As the town forester, Embrey’s role is to maintain the town’s urban forest of planted and naturally occurring trees by monitoring their overall condition, diversity and management needs. To do that, he develops management plans for the trees, plans their maintenance schedules, plants new trees, and removes broken branches and any trees with the potential to cause harm, such as those restricting other trees from growing or that are overly aged or dead or dying.

“It’s to promote a healthy, sustainable urban forest,” Embrey said.

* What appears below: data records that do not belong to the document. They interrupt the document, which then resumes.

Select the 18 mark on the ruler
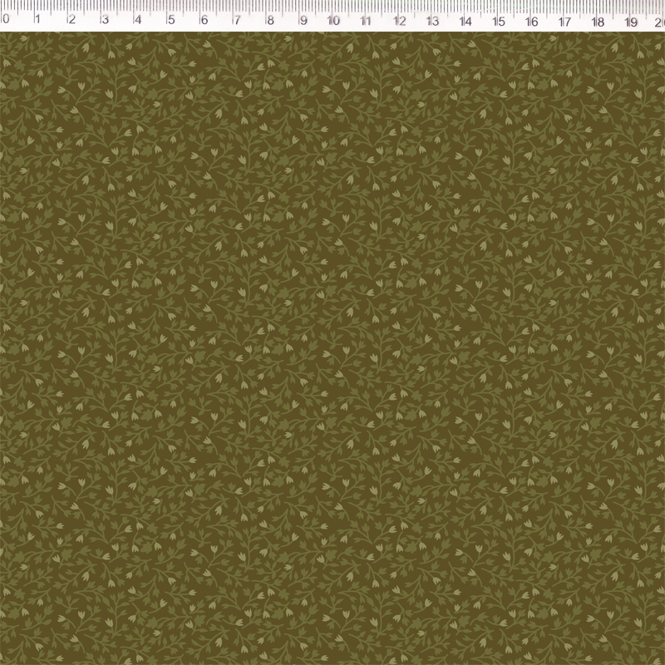The width and height of the screenshot is (665, 665). pyautogui.click(x=598, y=17)
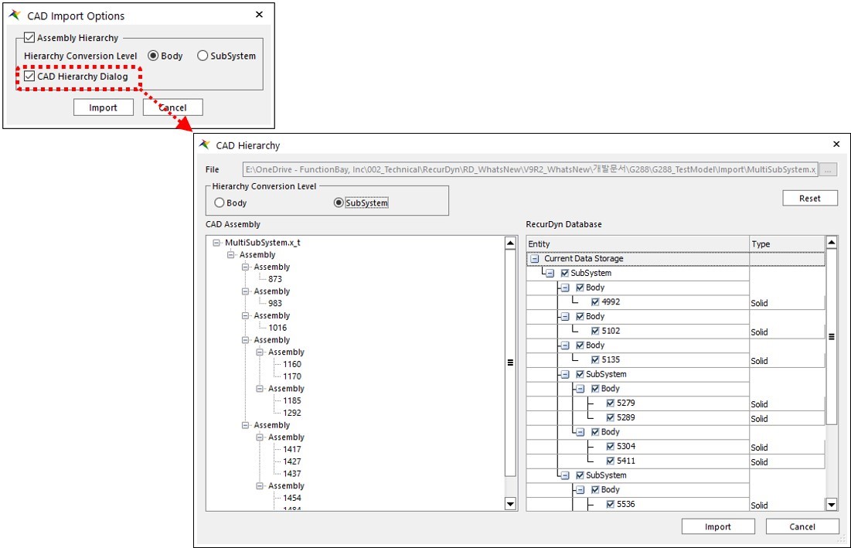Uncheck the CAD Hierarchy Dialog checkbox
Screen dimensions: 851x548
click(29, 77)
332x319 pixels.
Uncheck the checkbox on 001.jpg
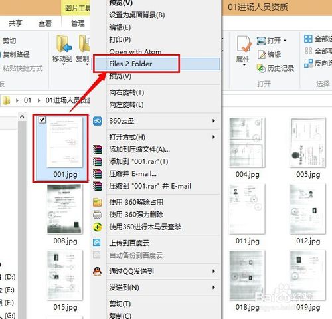click(42, 120)
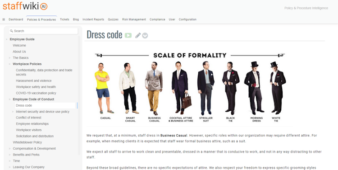This screenshot has width=338, height=170.
Task: Click the search magnifier icon
Action: point(11,31)
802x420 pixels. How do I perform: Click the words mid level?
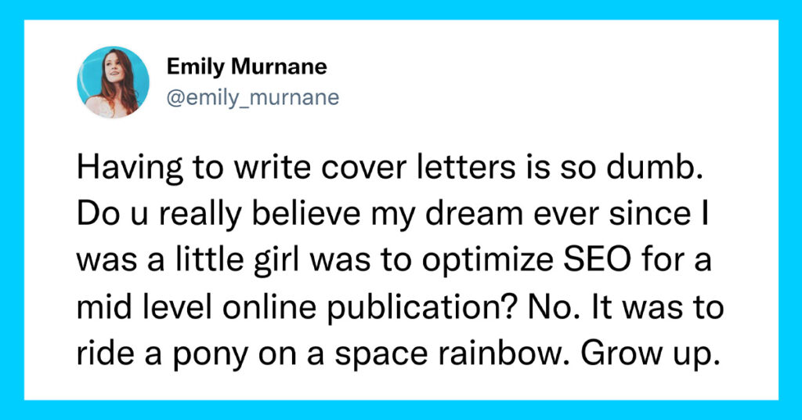pos(144,307)
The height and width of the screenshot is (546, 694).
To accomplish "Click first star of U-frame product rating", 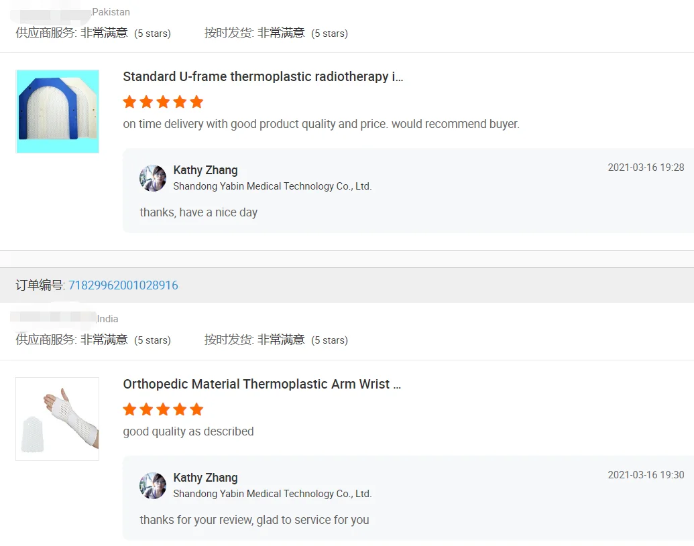I will point(129,102).
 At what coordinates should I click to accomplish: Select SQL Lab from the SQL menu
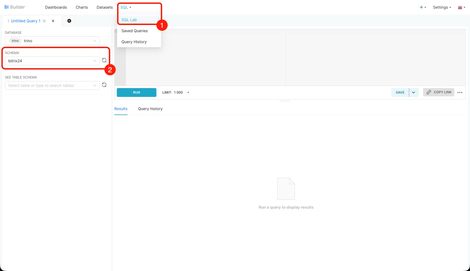click(x=129, y=20)
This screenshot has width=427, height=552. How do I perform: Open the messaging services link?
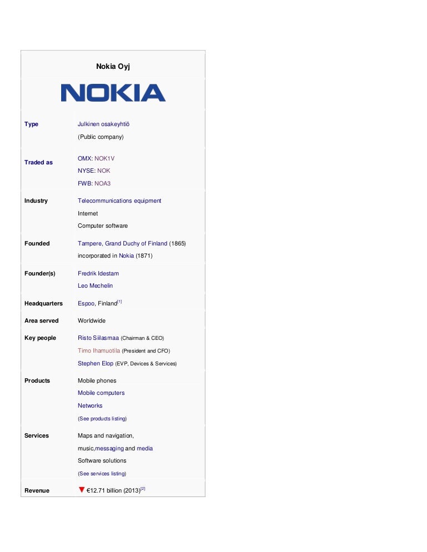tap(110, 449)
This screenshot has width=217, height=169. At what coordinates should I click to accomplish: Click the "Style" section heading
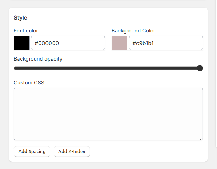pos(21,17)
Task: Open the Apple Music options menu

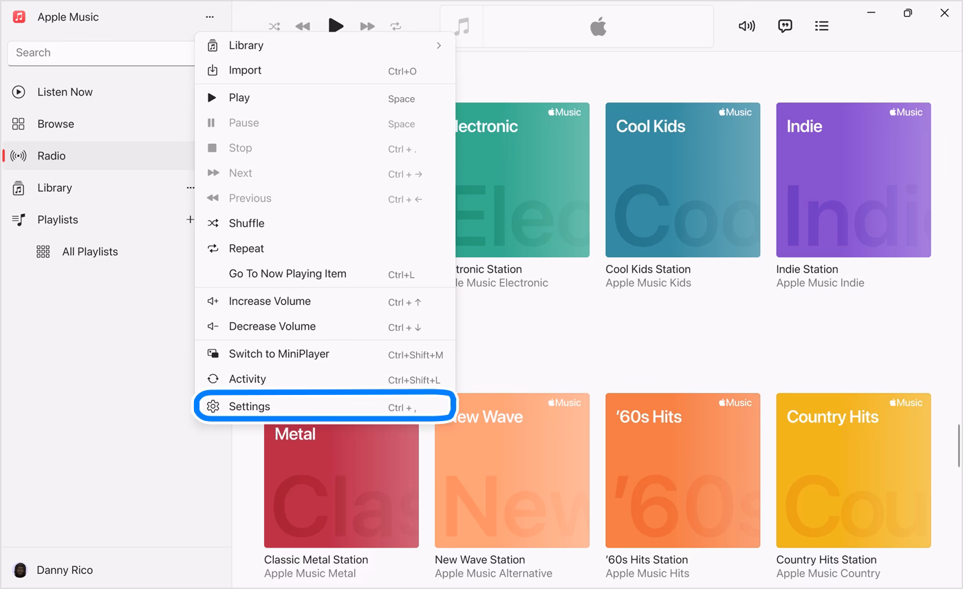Action: tap(209, 17)
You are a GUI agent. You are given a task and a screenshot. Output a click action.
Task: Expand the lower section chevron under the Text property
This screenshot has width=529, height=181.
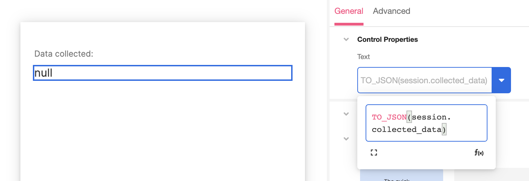coord(346,139)
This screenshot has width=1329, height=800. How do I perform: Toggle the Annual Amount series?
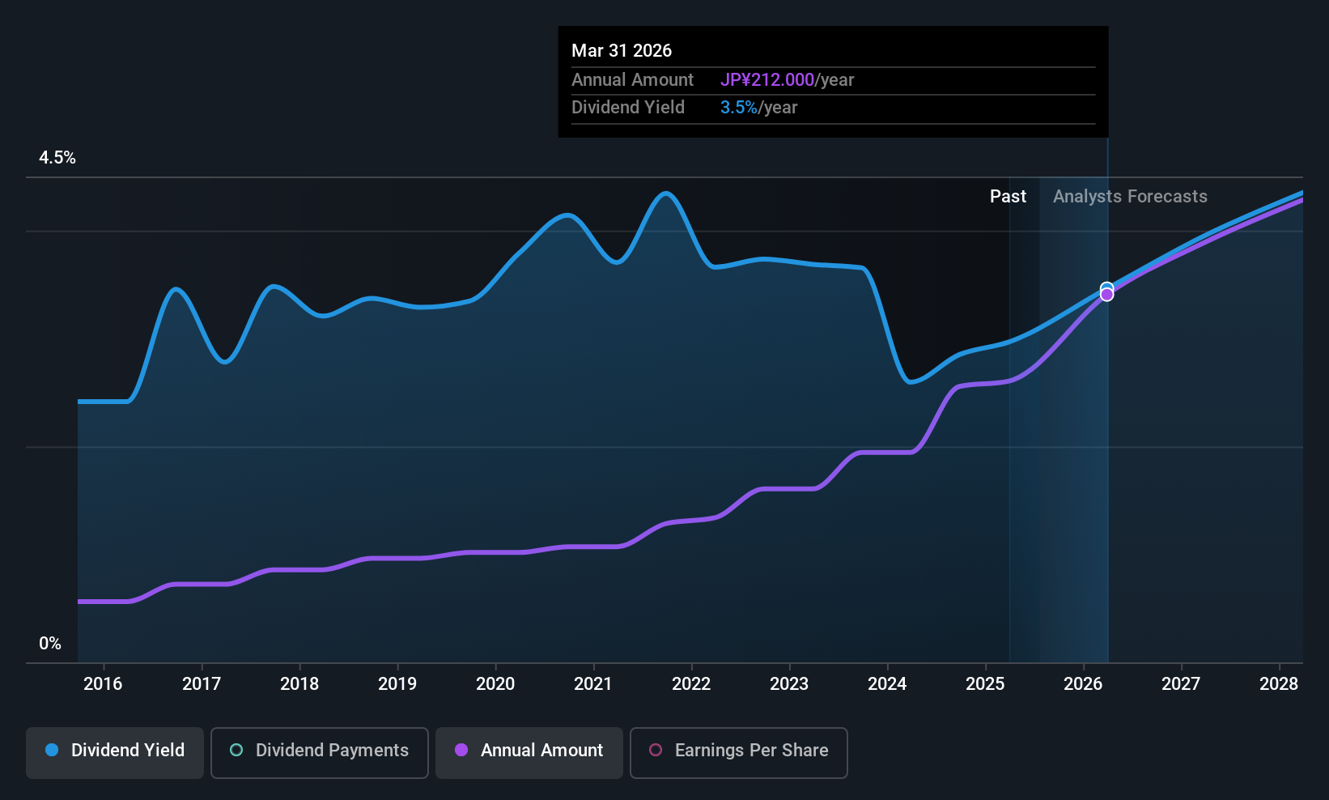point(529,752)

Embrey protects existing trees from development, including reviewing landscape development plans for species diversity and planting specifications. He renews the town’s Tree City USA designation, a recognition the town received 38 years ago and coordinates its Arbor Day celebrations. He also ensures public safety by code enforcement, engages in public outreach and provides consultations regarding trees and pest management.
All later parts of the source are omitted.